━━━━━ DATA RECORDS
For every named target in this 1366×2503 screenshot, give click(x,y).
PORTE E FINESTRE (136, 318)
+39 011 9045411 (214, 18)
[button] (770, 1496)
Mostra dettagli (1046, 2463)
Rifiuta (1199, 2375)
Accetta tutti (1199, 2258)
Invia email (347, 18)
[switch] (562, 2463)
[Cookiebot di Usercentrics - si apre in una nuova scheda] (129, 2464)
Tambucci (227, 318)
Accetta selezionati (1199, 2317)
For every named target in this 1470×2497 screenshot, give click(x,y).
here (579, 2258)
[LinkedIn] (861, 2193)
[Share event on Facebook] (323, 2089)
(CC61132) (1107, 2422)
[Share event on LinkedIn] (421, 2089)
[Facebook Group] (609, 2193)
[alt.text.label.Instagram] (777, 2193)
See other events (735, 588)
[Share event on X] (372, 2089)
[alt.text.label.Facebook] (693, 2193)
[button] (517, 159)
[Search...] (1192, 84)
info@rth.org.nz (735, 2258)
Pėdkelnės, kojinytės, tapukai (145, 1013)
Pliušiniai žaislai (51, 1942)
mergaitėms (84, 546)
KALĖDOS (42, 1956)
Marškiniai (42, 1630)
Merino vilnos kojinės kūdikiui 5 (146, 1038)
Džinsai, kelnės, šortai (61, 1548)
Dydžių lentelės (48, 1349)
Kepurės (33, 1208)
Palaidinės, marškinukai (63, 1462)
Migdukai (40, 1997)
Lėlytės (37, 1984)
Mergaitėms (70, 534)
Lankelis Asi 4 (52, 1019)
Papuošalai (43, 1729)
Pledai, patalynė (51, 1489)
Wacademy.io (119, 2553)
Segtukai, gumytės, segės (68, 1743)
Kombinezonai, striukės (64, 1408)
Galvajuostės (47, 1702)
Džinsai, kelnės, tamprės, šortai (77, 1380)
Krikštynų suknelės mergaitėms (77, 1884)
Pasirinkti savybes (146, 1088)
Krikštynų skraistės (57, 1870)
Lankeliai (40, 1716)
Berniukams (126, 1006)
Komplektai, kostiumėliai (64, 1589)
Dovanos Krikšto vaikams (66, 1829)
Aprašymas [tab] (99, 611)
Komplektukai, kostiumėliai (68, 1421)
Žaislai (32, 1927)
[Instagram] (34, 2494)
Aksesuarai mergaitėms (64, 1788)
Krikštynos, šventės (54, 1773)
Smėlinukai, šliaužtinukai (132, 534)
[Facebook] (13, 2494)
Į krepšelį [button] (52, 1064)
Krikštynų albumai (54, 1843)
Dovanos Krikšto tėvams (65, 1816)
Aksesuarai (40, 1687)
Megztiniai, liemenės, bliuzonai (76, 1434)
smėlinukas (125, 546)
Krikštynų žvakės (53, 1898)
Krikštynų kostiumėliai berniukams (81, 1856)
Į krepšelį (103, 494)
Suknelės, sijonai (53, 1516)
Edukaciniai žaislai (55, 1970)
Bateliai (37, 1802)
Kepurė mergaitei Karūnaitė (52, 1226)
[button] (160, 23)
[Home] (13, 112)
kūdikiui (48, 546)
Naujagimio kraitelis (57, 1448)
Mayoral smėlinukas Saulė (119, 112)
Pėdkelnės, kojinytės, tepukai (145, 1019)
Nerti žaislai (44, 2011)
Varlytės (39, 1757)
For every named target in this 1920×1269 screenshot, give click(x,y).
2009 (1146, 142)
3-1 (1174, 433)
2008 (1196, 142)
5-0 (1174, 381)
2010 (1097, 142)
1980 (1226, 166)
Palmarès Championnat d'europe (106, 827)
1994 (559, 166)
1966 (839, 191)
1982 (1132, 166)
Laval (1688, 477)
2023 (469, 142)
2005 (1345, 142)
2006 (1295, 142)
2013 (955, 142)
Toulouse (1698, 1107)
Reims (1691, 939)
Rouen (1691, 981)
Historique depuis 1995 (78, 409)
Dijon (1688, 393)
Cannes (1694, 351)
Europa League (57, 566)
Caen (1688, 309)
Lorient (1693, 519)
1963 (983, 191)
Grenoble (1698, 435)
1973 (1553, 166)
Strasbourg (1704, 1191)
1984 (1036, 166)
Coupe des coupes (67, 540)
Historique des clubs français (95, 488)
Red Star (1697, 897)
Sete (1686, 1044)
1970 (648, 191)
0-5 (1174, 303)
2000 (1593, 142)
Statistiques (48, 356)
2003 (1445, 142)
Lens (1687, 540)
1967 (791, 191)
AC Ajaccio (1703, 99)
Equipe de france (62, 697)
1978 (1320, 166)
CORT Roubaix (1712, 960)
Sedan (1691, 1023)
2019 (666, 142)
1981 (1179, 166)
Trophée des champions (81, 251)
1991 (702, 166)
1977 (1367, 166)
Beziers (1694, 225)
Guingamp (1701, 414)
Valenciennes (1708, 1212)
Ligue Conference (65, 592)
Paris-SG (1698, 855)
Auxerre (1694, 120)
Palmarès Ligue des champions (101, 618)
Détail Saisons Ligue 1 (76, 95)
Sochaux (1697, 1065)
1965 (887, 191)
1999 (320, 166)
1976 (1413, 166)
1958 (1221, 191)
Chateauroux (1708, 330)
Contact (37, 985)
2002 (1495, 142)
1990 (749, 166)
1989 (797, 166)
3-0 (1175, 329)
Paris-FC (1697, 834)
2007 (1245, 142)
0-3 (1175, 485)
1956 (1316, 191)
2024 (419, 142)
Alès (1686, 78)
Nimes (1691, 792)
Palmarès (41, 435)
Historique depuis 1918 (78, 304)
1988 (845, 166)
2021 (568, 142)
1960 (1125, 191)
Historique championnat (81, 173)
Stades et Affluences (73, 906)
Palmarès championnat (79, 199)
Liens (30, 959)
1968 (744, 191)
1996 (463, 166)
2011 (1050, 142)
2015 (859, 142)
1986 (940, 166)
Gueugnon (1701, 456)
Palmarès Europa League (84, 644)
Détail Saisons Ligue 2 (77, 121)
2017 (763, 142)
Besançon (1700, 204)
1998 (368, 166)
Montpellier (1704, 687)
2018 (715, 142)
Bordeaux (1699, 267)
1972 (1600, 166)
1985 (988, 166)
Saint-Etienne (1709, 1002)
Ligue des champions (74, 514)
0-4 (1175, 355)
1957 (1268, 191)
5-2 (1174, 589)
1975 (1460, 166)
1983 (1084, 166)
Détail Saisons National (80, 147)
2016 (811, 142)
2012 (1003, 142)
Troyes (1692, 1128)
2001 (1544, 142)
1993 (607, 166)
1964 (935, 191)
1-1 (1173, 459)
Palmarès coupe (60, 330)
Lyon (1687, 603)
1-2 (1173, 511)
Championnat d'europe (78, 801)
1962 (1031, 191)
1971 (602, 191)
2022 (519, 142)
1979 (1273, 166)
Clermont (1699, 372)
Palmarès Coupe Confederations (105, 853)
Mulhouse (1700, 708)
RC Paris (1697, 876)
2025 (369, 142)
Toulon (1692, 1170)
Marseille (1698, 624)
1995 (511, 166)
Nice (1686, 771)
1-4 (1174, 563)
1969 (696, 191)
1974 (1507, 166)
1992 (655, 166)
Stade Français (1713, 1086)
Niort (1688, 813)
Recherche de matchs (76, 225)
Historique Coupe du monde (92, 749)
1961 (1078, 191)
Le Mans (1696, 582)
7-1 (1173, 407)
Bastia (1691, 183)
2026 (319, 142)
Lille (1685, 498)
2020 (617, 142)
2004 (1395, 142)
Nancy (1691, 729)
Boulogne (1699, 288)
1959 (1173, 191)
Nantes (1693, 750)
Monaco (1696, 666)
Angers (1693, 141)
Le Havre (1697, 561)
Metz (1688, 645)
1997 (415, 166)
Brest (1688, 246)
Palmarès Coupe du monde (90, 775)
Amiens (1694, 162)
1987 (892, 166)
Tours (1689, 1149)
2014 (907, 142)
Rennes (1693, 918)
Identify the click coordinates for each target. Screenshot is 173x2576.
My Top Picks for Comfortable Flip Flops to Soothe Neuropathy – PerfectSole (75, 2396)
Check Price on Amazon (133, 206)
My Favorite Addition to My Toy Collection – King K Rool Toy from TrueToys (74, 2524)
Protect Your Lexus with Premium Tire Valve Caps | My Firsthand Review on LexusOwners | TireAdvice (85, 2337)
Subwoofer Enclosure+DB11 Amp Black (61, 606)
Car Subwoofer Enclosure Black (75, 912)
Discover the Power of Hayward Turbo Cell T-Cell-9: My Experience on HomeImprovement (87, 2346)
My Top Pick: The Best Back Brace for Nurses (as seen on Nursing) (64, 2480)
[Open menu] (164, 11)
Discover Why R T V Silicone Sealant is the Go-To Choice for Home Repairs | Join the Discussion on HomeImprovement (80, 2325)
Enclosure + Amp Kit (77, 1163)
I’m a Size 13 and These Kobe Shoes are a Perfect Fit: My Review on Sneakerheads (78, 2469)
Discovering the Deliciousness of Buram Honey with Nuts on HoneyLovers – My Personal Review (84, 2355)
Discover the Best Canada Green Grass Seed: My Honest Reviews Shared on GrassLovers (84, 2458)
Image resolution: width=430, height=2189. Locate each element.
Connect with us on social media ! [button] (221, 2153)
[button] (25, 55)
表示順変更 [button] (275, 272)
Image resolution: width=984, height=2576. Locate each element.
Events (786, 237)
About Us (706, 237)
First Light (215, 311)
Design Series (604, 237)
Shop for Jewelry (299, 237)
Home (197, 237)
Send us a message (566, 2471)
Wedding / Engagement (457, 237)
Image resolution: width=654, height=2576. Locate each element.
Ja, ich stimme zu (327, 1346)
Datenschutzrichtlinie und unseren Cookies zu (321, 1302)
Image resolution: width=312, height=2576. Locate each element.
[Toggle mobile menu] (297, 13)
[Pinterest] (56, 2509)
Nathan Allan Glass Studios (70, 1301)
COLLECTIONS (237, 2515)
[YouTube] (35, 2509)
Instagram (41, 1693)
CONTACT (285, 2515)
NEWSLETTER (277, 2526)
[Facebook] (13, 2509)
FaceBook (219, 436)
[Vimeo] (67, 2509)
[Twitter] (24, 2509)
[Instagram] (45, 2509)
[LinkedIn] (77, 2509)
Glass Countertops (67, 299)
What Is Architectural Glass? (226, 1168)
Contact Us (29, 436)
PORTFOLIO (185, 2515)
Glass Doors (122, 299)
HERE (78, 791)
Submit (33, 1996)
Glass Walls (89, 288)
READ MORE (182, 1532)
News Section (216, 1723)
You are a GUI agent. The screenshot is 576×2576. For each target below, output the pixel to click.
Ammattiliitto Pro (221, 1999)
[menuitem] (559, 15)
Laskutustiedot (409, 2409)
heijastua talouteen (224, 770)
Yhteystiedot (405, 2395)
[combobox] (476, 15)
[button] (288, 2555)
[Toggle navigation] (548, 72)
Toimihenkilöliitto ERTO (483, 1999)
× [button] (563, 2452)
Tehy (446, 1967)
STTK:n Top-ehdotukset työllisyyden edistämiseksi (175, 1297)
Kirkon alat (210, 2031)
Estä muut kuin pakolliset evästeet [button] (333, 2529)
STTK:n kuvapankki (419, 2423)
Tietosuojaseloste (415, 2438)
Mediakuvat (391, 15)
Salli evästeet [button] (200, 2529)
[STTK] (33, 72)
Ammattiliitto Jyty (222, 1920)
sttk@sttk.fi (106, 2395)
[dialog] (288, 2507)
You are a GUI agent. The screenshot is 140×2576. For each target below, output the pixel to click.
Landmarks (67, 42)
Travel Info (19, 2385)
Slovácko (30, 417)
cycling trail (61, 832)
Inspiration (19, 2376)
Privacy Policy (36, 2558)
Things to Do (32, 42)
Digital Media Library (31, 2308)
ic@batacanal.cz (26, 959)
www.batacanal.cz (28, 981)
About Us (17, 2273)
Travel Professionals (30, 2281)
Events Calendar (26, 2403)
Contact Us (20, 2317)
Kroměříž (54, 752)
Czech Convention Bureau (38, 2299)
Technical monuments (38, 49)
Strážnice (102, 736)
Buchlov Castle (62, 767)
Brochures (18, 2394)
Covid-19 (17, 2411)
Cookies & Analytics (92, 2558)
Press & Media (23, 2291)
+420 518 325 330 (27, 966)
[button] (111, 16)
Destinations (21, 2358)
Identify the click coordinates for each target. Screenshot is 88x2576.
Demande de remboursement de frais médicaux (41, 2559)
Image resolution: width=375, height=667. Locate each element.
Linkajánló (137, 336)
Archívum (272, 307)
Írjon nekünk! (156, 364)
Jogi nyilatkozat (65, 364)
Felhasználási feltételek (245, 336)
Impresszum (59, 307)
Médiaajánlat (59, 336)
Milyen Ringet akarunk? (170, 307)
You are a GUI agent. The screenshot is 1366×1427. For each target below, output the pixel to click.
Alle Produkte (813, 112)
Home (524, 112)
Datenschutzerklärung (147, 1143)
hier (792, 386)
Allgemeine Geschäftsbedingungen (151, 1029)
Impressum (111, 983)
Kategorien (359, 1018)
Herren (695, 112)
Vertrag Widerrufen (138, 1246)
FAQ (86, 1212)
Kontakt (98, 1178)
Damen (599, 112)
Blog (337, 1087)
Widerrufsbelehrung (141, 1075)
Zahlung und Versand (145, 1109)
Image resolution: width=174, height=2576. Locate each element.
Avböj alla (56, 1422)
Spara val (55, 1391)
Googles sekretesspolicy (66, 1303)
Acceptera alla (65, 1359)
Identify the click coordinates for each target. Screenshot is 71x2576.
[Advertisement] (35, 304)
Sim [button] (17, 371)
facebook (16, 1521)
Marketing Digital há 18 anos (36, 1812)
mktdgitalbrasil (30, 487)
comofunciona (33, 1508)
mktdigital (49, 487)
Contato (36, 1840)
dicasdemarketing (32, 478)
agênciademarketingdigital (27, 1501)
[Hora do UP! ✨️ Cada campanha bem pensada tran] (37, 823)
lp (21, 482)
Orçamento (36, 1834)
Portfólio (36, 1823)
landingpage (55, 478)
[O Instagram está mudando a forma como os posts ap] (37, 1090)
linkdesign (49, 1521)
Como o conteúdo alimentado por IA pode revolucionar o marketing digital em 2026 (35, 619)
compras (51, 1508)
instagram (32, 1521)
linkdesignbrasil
━━━━━━━━━━
EXERCISE BRIEF: In the listing above, find the line containing "Historique Coupe du monde (92, 749)" and the line containing "Home (197, 237)", then retype both and every line between them exactly, with nothing else.

RESPONSE AREA:
Historique Coupe du monde (92, 749)
1961 (1078, 191)
Le Mans (1696, 582)
7-1 (1173, 407)
Bastia (1691, 183)
2026 (319, 142)
Lille (1685, 498)
2020 (617, 142)
2004 (1395, 142)
Nancy (1691, 729)
Boulogne (1699, 288)
1959 (1173, 191)
Nantes (1693, 750)
Monaco (1696, 666)
Angers (1693, 141)
Le Havre (1697, 561)
Metz (1688, 645)
1997 (415, 166)
Brest (1688, 246)
Palmarès Coupe du monde (90, 775)
Amiens (1694, 162)
1987 (892, 166)
Tours (1689, 1149)
2014 (907, 142)
Rennes (1693, 918)
Identify the click coordinates for each target. Screenshot is 173x2576.
My Top Picks for Comfortable Flip Flops to Soothe Neuropathy – PerfectSole (75, 2396)
Check Price on Amazon (133, 206)
My Favorite Addition to My Toy Collection – King K Rool Toy from TrueToys (74, 2524)
Protect Your Lexus with Premium Tire Valve Caps | My Firsthand Review on LexusOwners | TireAdvice (85, 2337)
Subwoofer Enclosure+DB11 Amp Black (61, 606)
Car Subwoofer Enclosure Black (75, 912)
Discover the Power of Hayward Turbo Cell T-Cell-9: My Experience on HomeImprovement (87, 2346)
My Top Pick: The Best Back Brace for Nurses (as seen on Nursing) (64, 2480)
[Open menu] (164, 11)
Discover Why R T V Silicone Sealant is the Go-To Choice for Home Repairs | Join the Discussion on HomeImprovement (80, 2325)
Enclosure + Amp Kit (77, 1163)
I’m a Size 13 and These Kobe Shoes are a Perfect Fit: My Review on Sneakerheads (78, 2469)
Discovering the Deliciousness of Buram Honey with Nuts on HoneyLovers – My Personal Review (84, 2355)
Discover the Best Canada Green Grass Seed: My Honest Reviews Shared on GrassLovers (84, 2458)
Image resolution: width=430, height=2189. Locate each element.
Connect with us on social media ! [button] (221, 2153)
[button] (25, 55)
表示順変更 [button] (275, 272)
Image resolution: width=984, height=2576. Locate each element.
Events (786, 237)
About Us (706, 237)
First Light (215, 311)
Design Series (604, 237)
Shop for Jewelry (299, 237)
Home (197, 237)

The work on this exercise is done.